Is Hotshot Sherriff Joe Arpaio going down on criminal charges?

The sheriff is accused of ignoring a court order to stop anti-immigration patrols that a judge said were driven by racial profiling

PHOENIX (AP) — Former Sheriff Joe Arpaio intentionally ignored a court order to stop traffic patrols that targeted immigrants to keep his name in the news during a tough re-election year, a federal prosecutor argued Thursday at the end of Arpaio’s criminal trial.

The former six-term sheriff of metro Phoenix, whose crackdowns on illegal immigration made him a national name, knew that a judge barred the patrols but kept them up for nearly a year and a half for political reasons, prosecutor John Keller said in his closing argument.

Arpaio’s lawyer denied it, saying the lawman did not intend to disregard a court order that failed to take into account when his officers were helping federal authorities with immigration enforcement.

“What he said was, ‘I am enforcing the law,'” said attorney Dennis Wilenchik.

Arpaio is charged with misdemeanor contempt of court for violating a 2011 order to stop the patrols that a judge later determined racially profiled Latinos. The 85-year-old retired lawman would face up to six months in jail if convicted, though attorneys who have followed the case doubt that someone his age would be incarcerated.

Arpaio’s tactics over 24 years in office drew fierce opponents as well as enthusiastic supporters nationwide who championed what they considered a tough-on-crime approach, including forcing inmates to wear pink underwear and housing them in tents outside in the desert heat.

Prosecutors said Arpaio cast himself as an anti-government figure and used the patrols targeting immigrants in the country illegally to help raise money during his 2012 campaign.

“He wanted to raise money and win re-election, and it worked,” Keller said.

Prosecutors also cited Arpaio’s use of TV interviews and news releases to boost his popularity as they try to get a conviction from U.S. District Judge Susan Bolton. Keller played videos of TV news interviews in which the sheriff promoted his immigration enforcement efforts.

A clip from a Fox News interview six months after the order showed Arpaio saying federal authorities were taking custody of immigrants detained by his deputies, even though they had not been suspected of state crimes.

“ICE (Immigration and Customs Enforcement) has been taking them off our hands when we have no state charges,” Arpaio said in the March 2012 interview.

Keller said Arpaio’s motive was to collect campaign contributions and used the sheriff’s words to back up his argument.

“They don’t give you money if they don’t believe in you,” Arpaio said in a video clip recorded six months after the order.

Arpaio carried out the sort of local immigration enforcement that President Donald Trump has advocated. To build his highly touted deportation force, Trump is reviving a long-standing program that deputizes local officers to enforce federal immigration law.
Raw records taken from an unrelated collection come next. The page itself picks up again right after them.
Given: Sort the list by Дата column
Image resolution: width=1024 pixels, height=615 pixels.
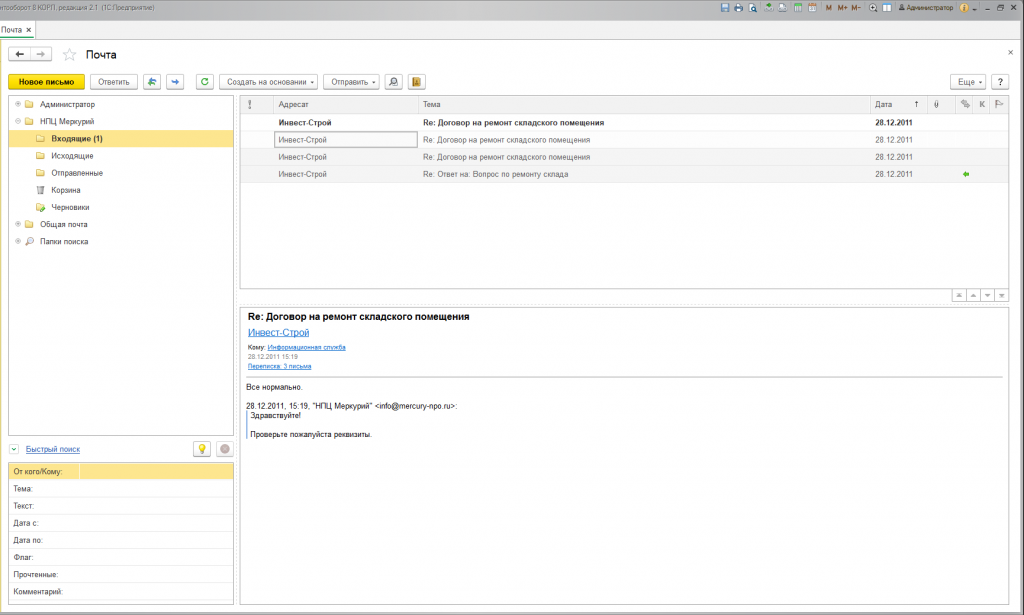Looking at the screenshot, I should 883,104.
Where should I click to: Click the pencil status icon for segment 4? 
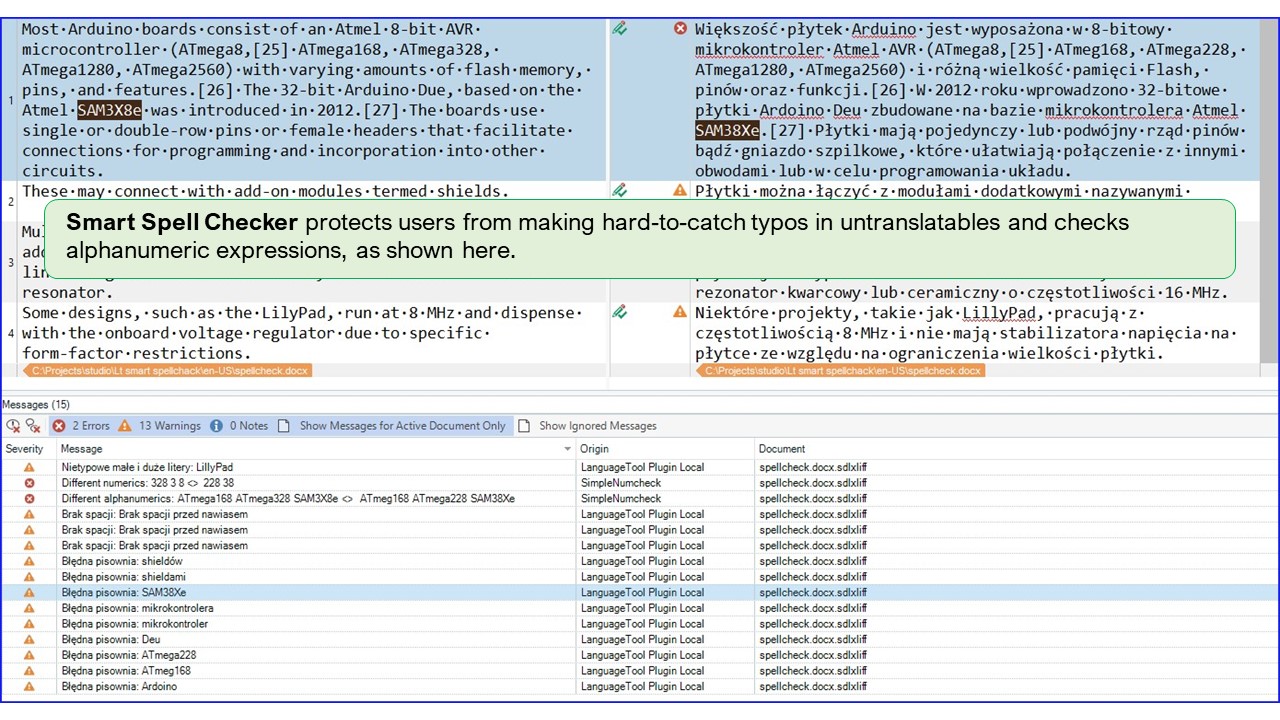point(620,312)
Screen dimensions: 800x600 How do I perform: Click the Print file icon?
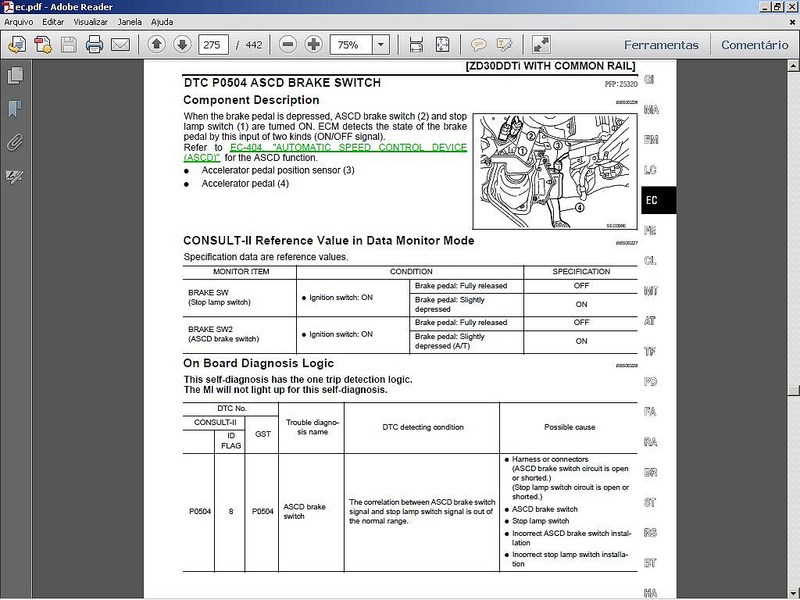[x=95, y=44]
Arpaio’s immigration powers were eventually stripped away by the courts and federal government.

His attorney said during his closing arguments that the 2011 court order was vague and didn’t confront times when the sheriff’s office was helping federal authorities. Wilenchik said it was legal to turn over immigrants.

He also claimed an attorney who represented Arpaio for nearly six years in the racial profiling case didn’t give the sheriff clear instructions on complying with the order. Arpaio delegated the training materials to attorney Tim Casey and members of his staff.

“He delegated them to do it, and they didn’t do it,” Wilenchik said.

Casey testified that he told Arpaio that his officers would either have to arrest or release immigrants who had not been suspected of a state crime and could not bring them to federal immigration authorities.

Arpaio’s legal woes are believed to have contributed heavily to his crushing defeat in November.